In 2009-10, David Cole and Elena Kagan served as advocates for HLP and its fellow plaintiffs in a case known as Holder v. Humanitarian Law Project, Oyez.org lays out the basic facts of the case as follows:
_Among the plaintiffs in this case are supporters of the Kurdistan Workers Party (“KWP”) and the Liberation Tigers of Tamil Eelam (“LTTE”). The KWP and LTTE engage in a variety of both lawful and unlawful activities. They sought an injunction to prevent the government from enforcing sections of the Antiterrorism and Effective Death Penalty Act (“AEDPA”). Section 302 authorizes the Secretary of State to designate a group as a “foreign terrorist organization.” Section 303 makes it a crime for anyone to provide “material support or resources” to even the nonviolent activities of a designated organization. In previous cases, the courts have held that Section 303 was unconstitutionally vague. Congress then passed the Intelligence Reform and Terrorism Prevention Act (“IRTPA”) which amended the AEDPA. It added a state of mind requirement that individuals “knowingly” provide “material support or resources” in order to violate the Act. Congress also added terms to the Act that further clarified what constituted “material support or resources.” The government moved for summary judgment arguing that challenged provisions of the AEDPA were not unconstitutionally vague. The district court granted a partial motion for summary judgment, but held that some parts of the Act were unconstitutionally vague. On appeal, the U.S. Court of Appeals for the Ninth Circuit affirmed, holding that the terms “service,” “training,” or “other specialized knowledge” within the AEDPA, as applied to the plaintiffs, were unconstitutionally vague.

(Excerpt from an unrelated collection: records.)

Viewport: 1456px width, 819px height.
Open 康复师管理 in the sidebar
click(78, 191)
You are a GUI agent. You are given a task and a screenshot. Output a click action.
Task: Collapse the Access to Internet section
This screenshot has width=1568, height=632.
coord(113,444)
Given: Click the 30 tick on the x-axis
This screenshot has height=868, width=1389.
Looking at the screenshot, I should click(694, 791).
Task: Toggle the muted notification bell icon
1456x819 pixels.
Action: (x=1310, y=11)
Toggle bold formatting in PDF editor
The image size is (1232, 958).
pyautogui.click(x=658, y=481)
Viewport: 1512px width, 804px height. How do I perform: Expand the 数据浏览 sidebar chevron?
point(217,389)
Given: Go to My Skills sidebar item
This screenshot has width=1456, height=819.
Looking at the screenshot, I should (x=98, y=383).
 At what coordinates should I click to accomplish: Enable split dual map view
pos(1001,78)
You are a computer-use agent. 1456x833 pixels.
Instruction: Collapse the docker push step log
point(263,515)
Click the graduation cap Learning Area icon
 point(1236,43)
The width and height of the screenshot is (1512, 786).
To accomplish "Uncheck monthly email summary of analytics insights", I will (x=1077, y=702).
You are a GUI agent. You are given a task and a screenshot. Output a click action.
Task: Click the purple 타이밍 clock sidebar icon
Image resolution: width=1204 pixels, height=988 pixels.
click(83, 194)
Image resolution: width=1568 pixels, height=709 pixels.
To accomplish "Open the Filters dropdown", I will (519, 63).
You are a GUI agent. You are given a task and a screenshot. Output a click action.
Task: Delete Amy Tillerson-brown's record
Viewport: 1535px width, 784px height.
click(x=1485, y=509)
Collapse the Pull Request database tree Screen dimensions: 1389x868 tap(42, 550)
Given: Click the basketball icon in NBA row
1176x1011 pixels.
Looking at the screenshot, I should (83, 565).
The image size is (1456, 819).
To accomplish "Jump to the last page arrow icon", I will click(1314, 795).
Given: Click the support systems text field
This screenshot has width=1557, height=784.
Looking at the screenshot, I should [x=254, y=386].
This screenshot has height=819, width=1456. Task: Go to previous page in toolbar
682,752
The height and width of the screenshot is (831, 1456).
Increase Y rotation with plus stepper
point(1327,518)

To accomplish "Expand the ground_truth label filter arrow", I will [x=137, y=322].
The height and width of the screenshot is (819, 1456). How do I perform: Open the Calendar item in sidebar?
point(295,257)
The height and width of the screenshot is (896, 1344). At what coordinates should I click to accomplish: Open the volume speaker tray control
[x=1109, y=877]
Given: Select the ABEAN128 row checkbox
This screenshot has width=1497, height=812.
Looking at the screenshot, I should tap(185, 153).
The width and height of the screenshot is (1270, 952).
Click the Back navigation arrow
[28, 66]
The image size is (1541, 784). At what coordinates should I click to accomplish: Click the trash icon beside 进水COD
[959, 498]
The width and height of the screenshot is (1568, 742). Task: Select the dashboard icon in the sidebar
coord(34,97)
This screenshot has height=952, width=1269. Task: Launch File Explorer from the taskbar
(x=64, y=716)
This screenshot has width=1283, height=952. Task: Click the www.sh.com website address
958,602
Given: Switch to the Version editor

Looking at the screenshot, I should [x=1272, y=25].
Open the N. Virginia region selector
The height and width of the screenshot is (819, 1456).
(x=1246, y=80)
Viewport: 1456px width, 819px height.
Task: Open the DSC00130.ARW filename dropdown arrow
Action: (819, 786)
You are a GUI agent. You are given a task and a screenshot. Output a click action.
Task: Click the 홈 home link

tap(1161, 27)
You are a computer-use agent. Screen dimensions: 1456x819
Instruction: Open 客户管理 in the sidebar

In a June 21, 2010 decision, the Supreme Court ruled (by a 6-3 margin) that the AEDPA provision making it a crime for Americans to provide “material support” of any kind to a foreign terrorist organization was constitutional – even if the material support was for ostensibly peaceful purposes.

In December 2006, HLP and the Center for Constitutional Rights jointly petitioned a federal judge to dismiss many of the charges brought against the Hamas-linked organization Holy Land Foundation for Relief and Development, which in 2001 was shut down by the U.S. government because of its terrorist ties. Defense attorneys argued that Executive Order 13224, the statute under which HLF was named as a financier of terrorism, is overly broad.

HLP’s President is Ralph D. Fertig, a University of Southern California assistant professor and a supporting member of the Campaign Against Criminalizing Communities.

David Cole, an attorney with the Constitutional Rights Foundation and a professor at Georgetown University School of Law, is a strong supporter of HLP and has made oral arguments on its behalf.